Showers at one’s lodgings on a journey
Round One
Left
しぐれするもみぢのにしきゆかしきにあけてをたたむふたむらのやま
| shiguresuru momiji no nishiki yukashiki ni akete o tatamu futamura no yama | Under the showers The scarlet leaves’ brocade I long to see, so With the dawn let’s set forth To Mount Futamura! |
Jakunen
51
Right (Win)
みやこにもおもひやすらむくさまくらうちしぐれたるよはのねざめを
| miyako ni mo omoiyasuramu kusamakura uchishiguretaru yowa no nezame o | Even in the capital Might you think of me?

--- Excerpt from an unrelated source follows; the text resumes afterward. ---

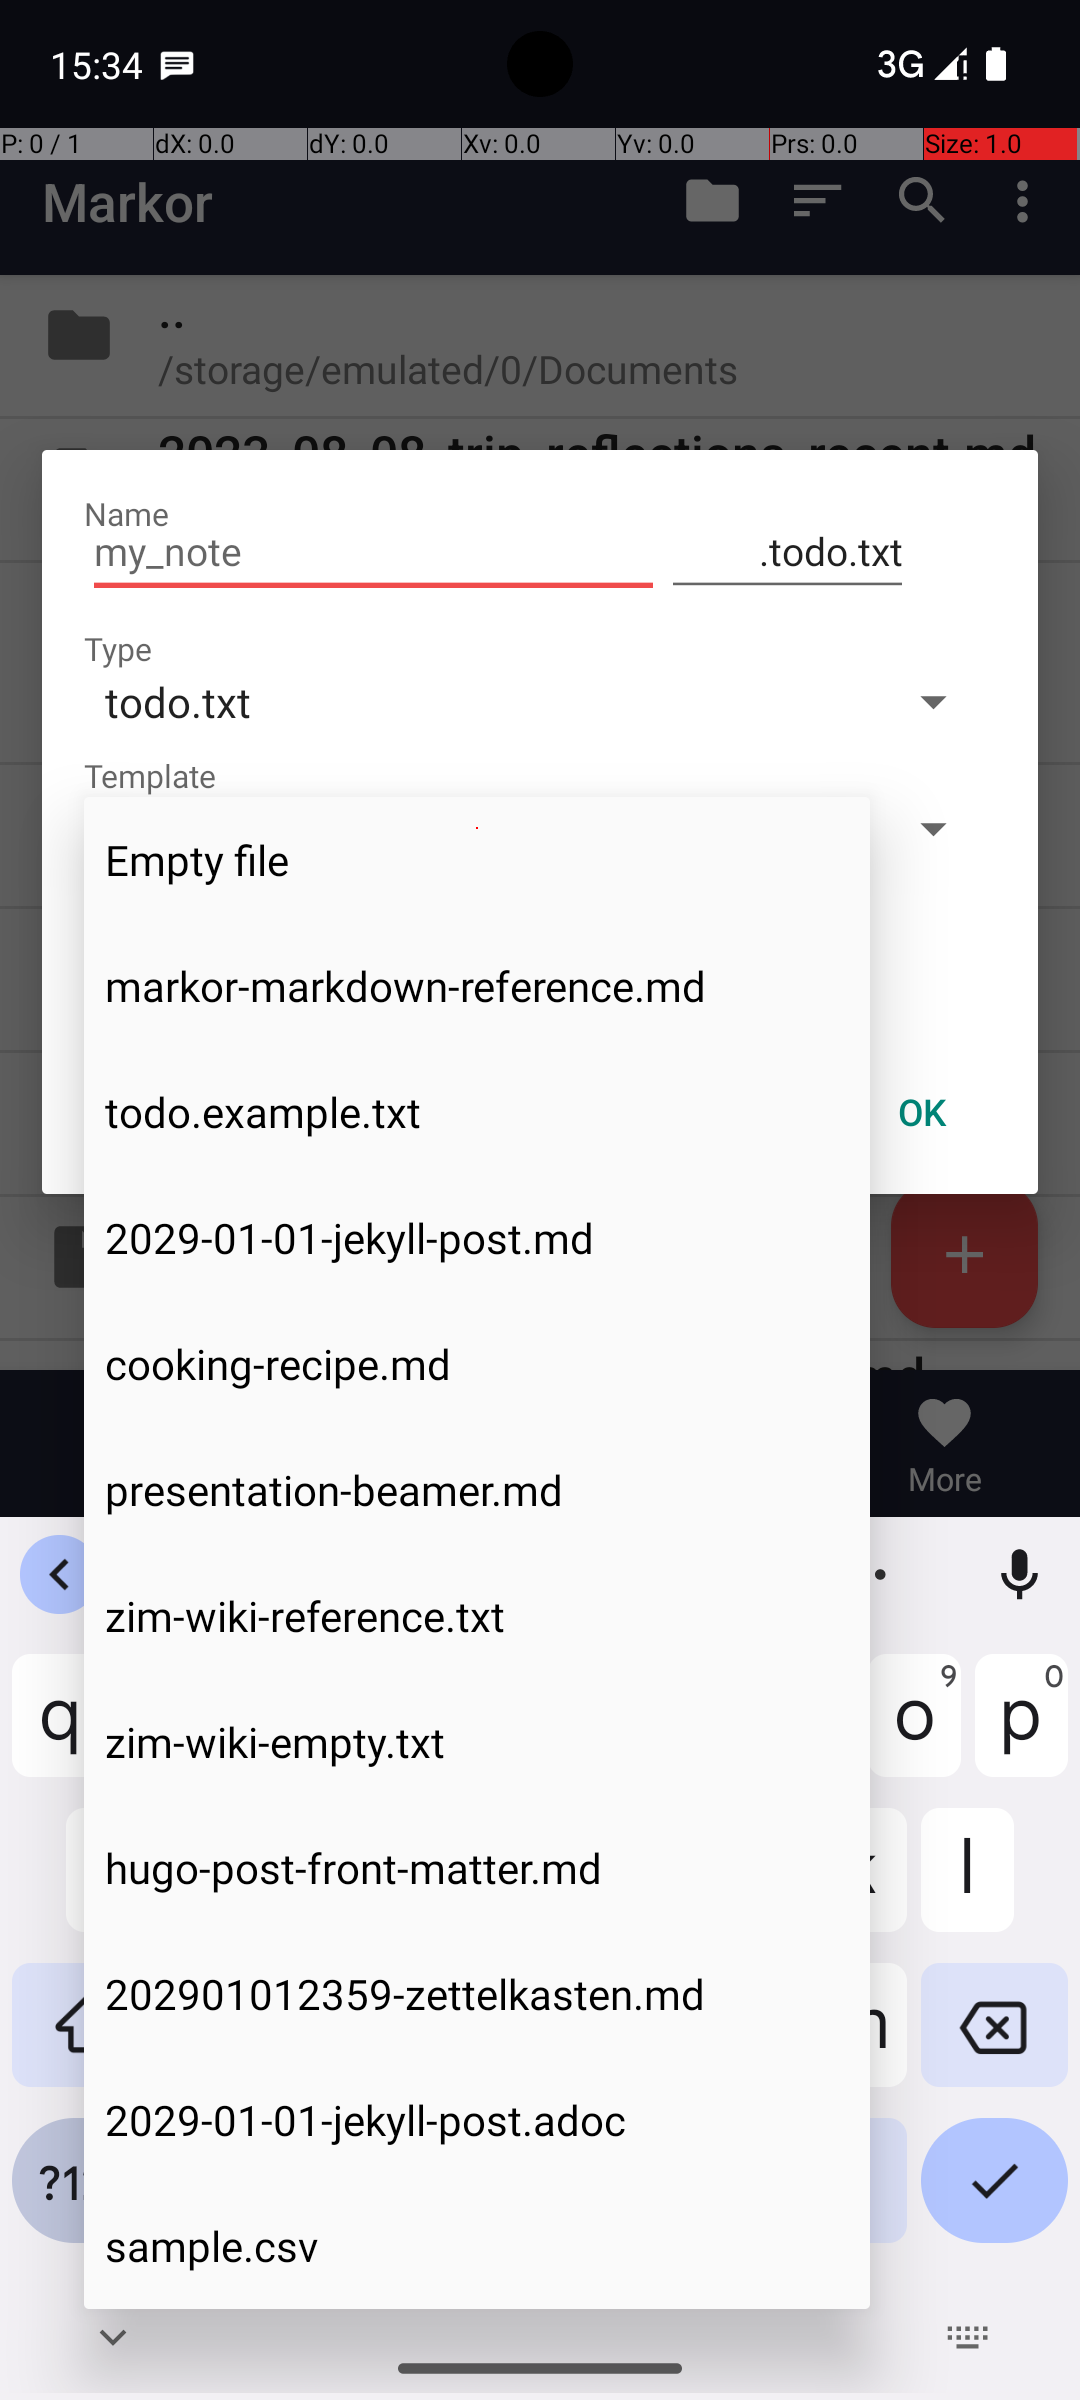 This screenshot has height=2400, width=1080. I want to click on cooking-recipe.md, so click(477, 1364).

On a grassy pillow With a shower Awoken at midnight… |
Suke
52
The Left poem’s ‘With the dawn let’s set forth / To Mount Futamura’ sounds charming, but as we can see from Lord Kanesuke’s poem ‘Futami Bay / Let’s see with the dawn’, it is quite pedestrian. Then there is the expression ‘long to see’—this really isn’t appropriate diction for poetry. I will admit that it appears from time to time in imperial anthologies, and so it is certainly permissible depending upon the style of the poem, though. There’s also the term ‘long to know’—one really shouldn’t use diction in a poetry match which doesn’t express the poet’s true feelings. As for the Right’s poem, it’s also quite pedestrian to say that showers fall on one’s way on a journey, but don’t necessarily fall in the capital, but saying that folk there might think of you waking on your journey, well, why wouldn’t they do that? The conception of the poem is pleasant, and I make it the winner.